Now, I’m not claiming that Fast or Placebase is somehow more open than Google. I’m simply pointing out that openness occurs at different layers of the stack — and so does closedness — and that a proprietary software application might give more control over your own data than a free-as-in-beer Web 2.0 equivalent. What you’re actually paying for is that control. My original argument in The Open Source Paradigm Shift (the precursor paper to What is Web 2.0?) was that much as open standards in hardware had moved the locus of proprietary advantage from hardware to software, open source software would move the locus from software to data, via what we now know of as Clayton Christenson’s “law of conservation of attractive profits.” Companies like Google and Yahoo! have done huge amounts to contribute back to and support open source software, but they jealously guard their own proprietary advantage, which is in data and algorithms and business processes for gathering and managing that data.

And I’m pointing out that a new class of entrepreneurs are finding ways to “open up” the closed applications of Web 2.0. If you’re thinking in the old boxes of open source vs. proprietary, you’ll miss companies that are surfing new edges between the two.

And what’s more, thinking further along the lines of how to give control back to the users, we can ask ourselves what will be the real “open source” answer to proprietary Web 2.0 databases. We’ve started to hear about “open data“, and companies like Wesabe even have open data policies. (Note: I am on the board of Wesabe.) But open data is only part of the new openness we need to explore. What companies like Fast and Placebase do is give users control over the algorithms that are used to manage the data. As Nate Treloar from Fast said during our call, “Relevancy isn’t just an algorithm. It’s a platform.”

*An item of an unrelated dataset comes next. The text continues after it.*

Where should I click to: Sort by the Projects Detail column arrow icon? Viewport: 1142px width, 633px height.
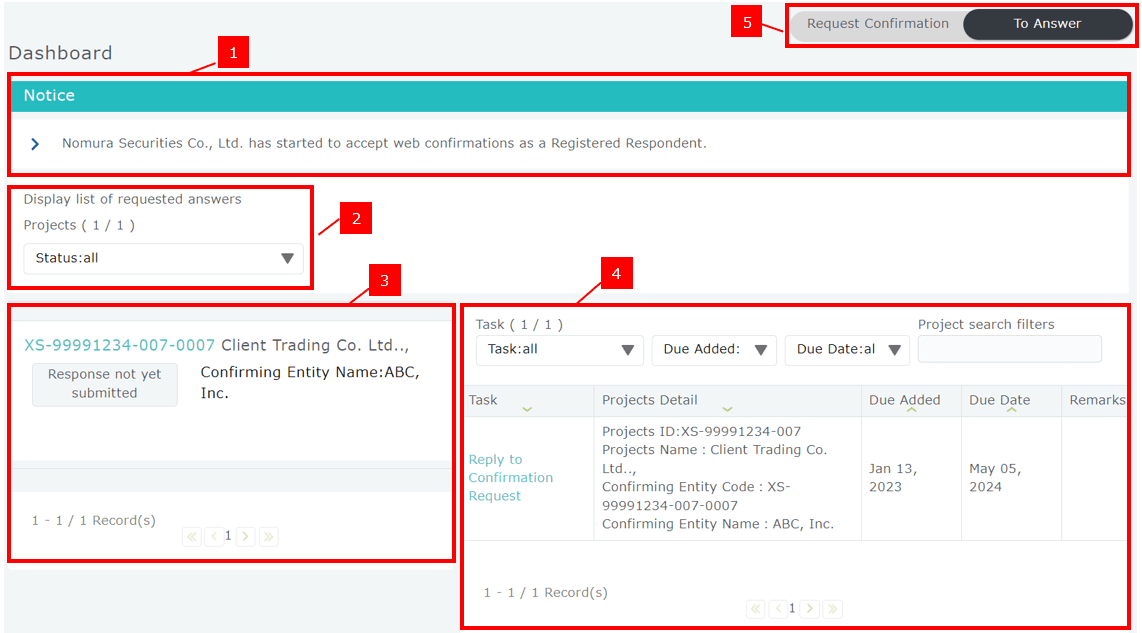[727, 410]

And at least so far, companies like Fast and Placebase risk giving their users control over their algorithms by taking a step backwards from another Web 2.0 principle, that of building systems that get better the more people use them. Companies that build their own local data islands may get more control, but they may lose in other ways. In a world driven by network effects, the system that is most open to user contribution will get better faster than one that is more closed, even if the latter system gives more control over algorithms. In my conversations, I urged both Fast and Placebase to think about encouraging their customers to share data with each other, so that each application on their platform benefits from all of the others. Exactly how to do this, given that companies that choose private label search often have proprietary data that they don’t want to share with others, is a difficult exercise, but an important one, not be overlooked just because it’s hard. Choosing defaults for what data will be made public is probably the single most important architectural decision for any Web 2.0 company.